Тогда жена Хуршеда плачущая воздела вознесла нож жены верной над живыми валунами бьющимися в тленном соитье близ бьющейся в вечном соитье реки но потом опечалилась и поникла... И поник справедливый нож её...
Тогда мыча от сладости прошедшей Ходжа взял в руки алое павлинье одеяло и хотел накрыть им спящую Хайдрру валунную атласную но она во сне сбросила жаркое одеяло ибо тело её пылало от зачатья ибо в ней всходили бешеные семена великого зачинателя принимались приживались набухали яро избыточно и Ходжа взял одеяло и пошел вдоль реки ибо Хайдара уже была чреватое лоно земля пахотная великого зачатья и в ней уже взялся собирался новый, маленький юный птенец Ходжа Насреддин... И в этом было бесемертие великого Мудреца...
А жена верная Хуршеда неслышно пошла за ним ступая в приречном нежном песке что напоминал ей мягкие уступчивые руки и ноги и губы ласковые шепчущие ночные великого мужа её Ходжи Насреддина...
Хайяяя!.. Хуршеда ослепленная остановилась и дивилась и любовалась и затаилась за цветущим древом миндаля.
А средь цветущих кустов стоял бухарский алый розовый отрок мальчик а а в руках миндальных его было самаркандское зеркало с витой золотой ручкой и мальчик гляделся радостно в зеркало и кисточкой исполненной сурьмы синьцзянской красил себе извилистые ресницы и брови.
И, мальчик отрок радостно властно встал на пути Ходжи.
А путь Ходжи проходил чрез миндальный цветущий сад и чрез мальчика отрока бухарского спелого многоспелого уже — увы! — многоумелого
Но Ходжа вздохнул и целомудренно чисто хотел пройти мимо мальчика отрока ядоносного бухарского но отрок прут зеленый дымчатый бережно обнял великого зеббоносца и зашептал:
— О Великий странник в океане соитий! Путь твой идет чрез сад миндальный мой розовый! и чрез меня! погляди в зеркало мое и ты увидишь, как ты стар, а я спело преданно молод!.. Я яблоко младое — а ты червь сосущий сладко недра яблока младого!.. Упейся улейся яблоком сладко-тленного бытия, о червь мудрости, великий Ходжа!..

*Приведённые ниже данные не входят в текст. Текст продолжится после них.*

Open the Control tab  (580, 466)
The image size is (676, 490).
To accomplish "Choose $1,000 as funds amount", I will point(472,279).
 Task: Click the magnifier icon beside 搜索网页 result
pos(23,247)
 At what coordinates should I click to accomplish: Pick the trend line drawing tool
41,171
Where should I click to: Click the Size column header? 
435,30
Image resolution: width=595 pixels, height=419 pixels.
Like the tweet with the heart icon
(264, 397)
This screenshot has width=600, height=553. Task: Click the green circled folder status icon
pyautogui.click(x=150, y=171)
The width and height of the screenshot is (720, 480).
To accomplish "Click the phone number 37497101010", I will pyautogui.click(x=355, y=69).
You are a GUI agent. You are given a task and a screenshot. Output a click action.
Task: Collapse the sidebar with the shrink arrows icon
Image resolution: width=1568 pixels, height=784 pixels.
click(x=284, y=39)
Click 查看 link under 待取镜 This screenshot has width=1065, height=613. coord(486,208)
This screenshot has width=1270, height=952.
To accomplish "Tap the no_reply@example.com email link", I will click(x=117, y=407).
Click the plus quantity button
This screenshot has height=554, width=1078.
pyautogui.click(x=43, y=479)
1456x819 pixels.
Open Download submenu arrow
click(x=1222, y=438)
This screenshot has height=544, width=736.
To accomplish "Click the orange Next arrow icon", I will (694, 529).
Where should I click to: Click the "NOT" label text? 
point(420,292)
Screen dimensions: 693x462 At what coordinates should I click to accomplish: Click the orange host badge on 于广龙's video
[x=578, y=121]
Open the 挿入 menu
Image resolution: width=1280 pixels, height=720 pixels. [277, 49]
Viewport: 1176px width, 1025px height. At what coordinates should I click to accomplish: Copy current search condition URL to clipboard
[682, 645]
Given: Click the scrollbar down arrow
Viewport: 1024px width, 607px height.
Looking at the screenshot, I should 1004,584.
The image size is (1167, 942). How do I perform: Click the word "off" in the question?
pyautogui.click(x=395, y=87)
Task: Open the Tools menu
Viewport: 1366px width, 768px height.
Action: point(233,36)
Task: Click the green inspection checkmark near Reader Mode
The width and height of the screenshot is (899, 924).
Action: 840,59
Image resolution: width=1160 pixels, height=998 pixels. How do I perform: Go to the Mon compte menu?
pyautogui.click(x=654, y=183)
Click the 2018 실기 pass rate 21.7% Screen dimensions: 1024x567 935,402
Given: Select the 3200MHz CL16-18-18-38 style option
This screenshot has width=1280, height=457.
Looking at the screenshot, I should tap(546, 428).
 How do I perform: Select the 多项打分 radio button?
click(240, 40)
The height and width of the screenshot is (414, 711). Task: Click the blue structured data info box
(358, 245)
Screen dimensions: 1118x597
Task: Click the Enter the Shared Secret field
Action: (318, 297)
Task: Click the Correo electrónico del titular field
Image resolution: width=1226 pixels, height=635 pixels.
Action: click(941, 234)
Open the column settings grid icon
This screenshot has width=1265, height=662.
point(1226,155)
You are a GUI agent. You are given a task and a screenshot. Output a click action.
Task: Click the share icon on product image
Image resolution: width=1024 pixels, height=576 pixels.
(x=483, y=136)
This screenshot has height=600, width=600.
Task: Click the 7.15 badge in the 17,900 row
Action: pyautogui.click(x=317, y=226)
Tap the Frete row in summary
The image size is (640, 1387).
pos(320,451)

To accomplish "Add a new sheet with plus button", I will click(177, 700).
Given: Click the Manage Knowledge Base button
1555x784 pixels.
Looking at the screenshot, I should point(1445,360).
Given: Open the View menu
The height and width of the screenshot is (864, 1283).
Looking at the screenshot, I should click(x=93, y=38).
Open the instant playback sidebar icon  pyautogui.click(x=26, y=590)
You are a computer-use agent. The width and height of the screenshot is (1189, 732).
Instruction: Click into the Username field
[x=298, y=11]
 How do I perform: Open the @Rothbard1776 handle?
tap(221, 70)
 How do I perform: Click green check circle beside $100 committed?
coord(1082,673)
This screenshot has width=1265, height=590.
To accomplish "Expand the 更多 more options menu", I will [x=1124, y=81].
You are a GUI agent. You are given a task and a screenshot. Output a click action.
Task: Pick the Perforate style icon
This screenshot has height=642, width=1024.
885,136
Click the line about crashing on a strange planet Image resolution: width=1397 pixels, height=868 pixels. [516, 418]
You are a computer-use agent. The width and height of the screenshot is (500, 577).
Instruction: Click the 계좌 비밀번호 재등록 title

О Великий Зеббоносец! отведай червь яблочных яблок ягодиц моих спелых неистово покорно круглых!.. как колеса высоких блаженных ферганских ханских арб колесниц!
Дай я насурмлю этой кисточкой твои брови и бороду. И на великом бессмертном зеббе твоем нарисую жгучий необъятный иероглиф любви!... Горящий иероглиф соитья!
О Великий Зеббоносец, не утомился не устал ли ты носить в одиночку великий ствол зебб фаллос свой?
Дай хоть на время и мне поносить вместить его и помочь тебе вдвоем со мной носить его и взять на себя благородную живительную спелость тяжесть его! о!
О Великий Зеббоносец поделись богатством своим! Ты же щедр и вечно помогаешь бедным и делишься с ними дарами своими!
Поделись со мной наклонно склонно даром избыточным щедротекучим своим. Давай! хоть на миг! понесем! вдвоем! ствол твой!..
И мальчик находчиво сбросил с себя златотканный чекмень и стал как яблоко наг.
И великий щедрый Ходжа, безнадежно сбросил с себя алое защитное одеяло свое и поделился с бухарским насурмленным тугим капризным льстивым извилистым изворотливым мальчиком и расщедрился...
И приложился прибился и приноровился прилепился и усладился неслыханно и усладил уложил усадил укачал неслыханно. Но потом Ходжа сказал:
— Не люблю метать тучные родильные семена о камень а мужелюбы это бесплодные камни...
И пошел прочь от расписного стонущего в миндальных кустах отрока мальчика и не оглянулся ни разу а только зябко омылся в реке и покрылся родимым одеялом,
А мальчик радостно растопыренно сладостно стонал от греховного соитья и стон его перекрывал порой святой рев реки, но потом стон утих и река вновь победно забилась в вечном пенном соитье...
А жена великого зеббоносца Ходжи Насреддина вначале влюбилась в извилистого мальчика миндального но узрев неслыханное мужесоитье неплодное каменное невиданное уже возжелала хищно убить ножом юного отрока совратителя.
Но потом она пошла за мужем своим вдоль реки чуя что не иссякли странствия зебба его щедрого.
Но Хуршеда Хеопс Тантра Таласса уже устала от любовных плясок мужа своего и справедливый нож устал в руках честных её.
А дорога все утомительней поднималась в горы Рамита к снежным бездыханным вершинам альпийским.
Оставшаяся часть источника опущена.